Обширность «ареала» и разнообразие состава наследия, конечно, не означают, что все привлекает всех во всех ситуациях творчества и на всех этапах художественного развития второй половины XVIII века. Наоборот, восприятие избирательно, и мастера постоянно оказываются перед необходимостью выбора.

Выбор наиболее очевиден там, где дело касается ареала наследия. В творческом аспекте на выбор особенно влияет стиль. Хотя избранная нами эпоха вся проходит под знаком классицизма, тем не менее, его этапы сказываются на отборе наследуемого материала. Так ранний классицизм ориентируется скорее на ордер Палладио, в то время как строгий этап стиля – на объемно-пространственные композиции вилл знаменитого ренессансного зодчего. Каждое из сопутствующих стилевых направлений второй половины XVIII века тяготеет к одной определенной области (географической или временной) ареала наследия: шинуазри – к Китаю, тюркери – к Порте, псевдоготика – к отечественному и западноевропейскому средневековью, египетские ассоциации – к Древнему Востоку.
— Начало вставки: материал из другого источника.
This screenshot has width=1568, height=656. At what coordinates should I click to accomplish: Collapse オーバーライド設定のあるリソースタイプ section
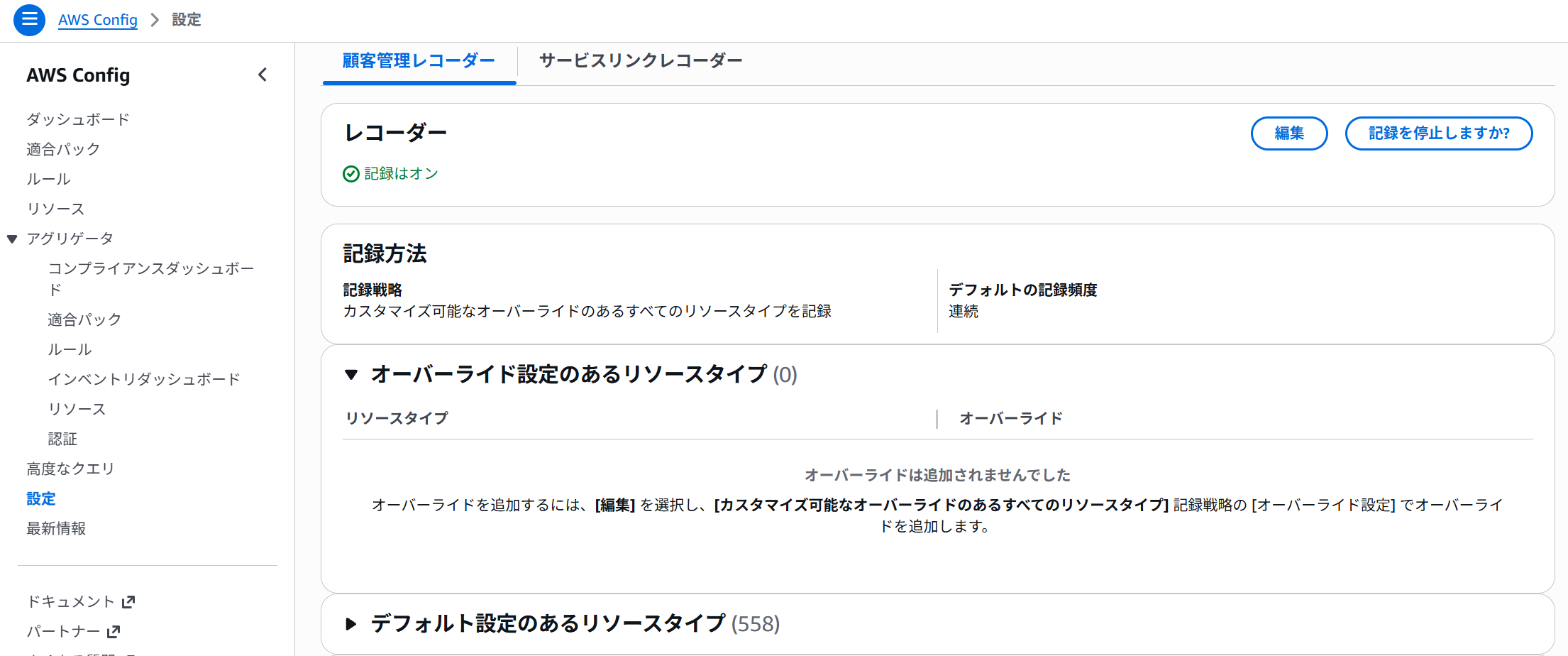point(353,375)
Иногда на выбор воздействует художественный контекст. Мастера классицизма, создавая новую скульптуру для барочного Большого каскада Петергофа, как правило, словно освобождались от заклятья, вдохновляясь раскованной маэстрией отвергнутого и, казалось бы, побежденного барокко. В других случаях в роли эстетического контекста выступает природная среда. Например, псевдоготика, а значит, и средневековое наследие используются преимущественно в загородных условиях, так же как и шинуазри, и тюркери. Вспомним Царицыно, Воронцово, Островки, церкви в селе Красном Тверской губернии и в подмосковной Ивантеевке, «китайские» затеи царскосельских парков, «турецкую» усадьбу Вишенки и т. д.

Многое определяется художественным происхождением, школой. В этом отношении очень показательно творчество Ф.И. Шубина. Сформировавшись в Академии художеств как блестящий представитель «ученой» скульптуры, он, тем не менее, чаще других давал нам возможность заметить в своих работах следы обращения к фольклорному наследию. И трудно не увидеть в этом связи с художественными впечатлениями и профессиональными навыками, полученными им в его семье, славной замечательными мастерами северной резьбы по кости. Другой пример – «кувшинообразные» древнерусские колонны псевдоготического Петровского дворца в Москве. Их мог употребить лишь зодчий, воспитанный в Москве или провинции, такой как Казаков. А вот петербуржцы Старов и Фельтен не обращаются к подобным формам. Или, наконец, присущая выпускникам классицистической Академии художеств неукоснительная устремленность к опыту античности или следующих в том же русле художественных эпох.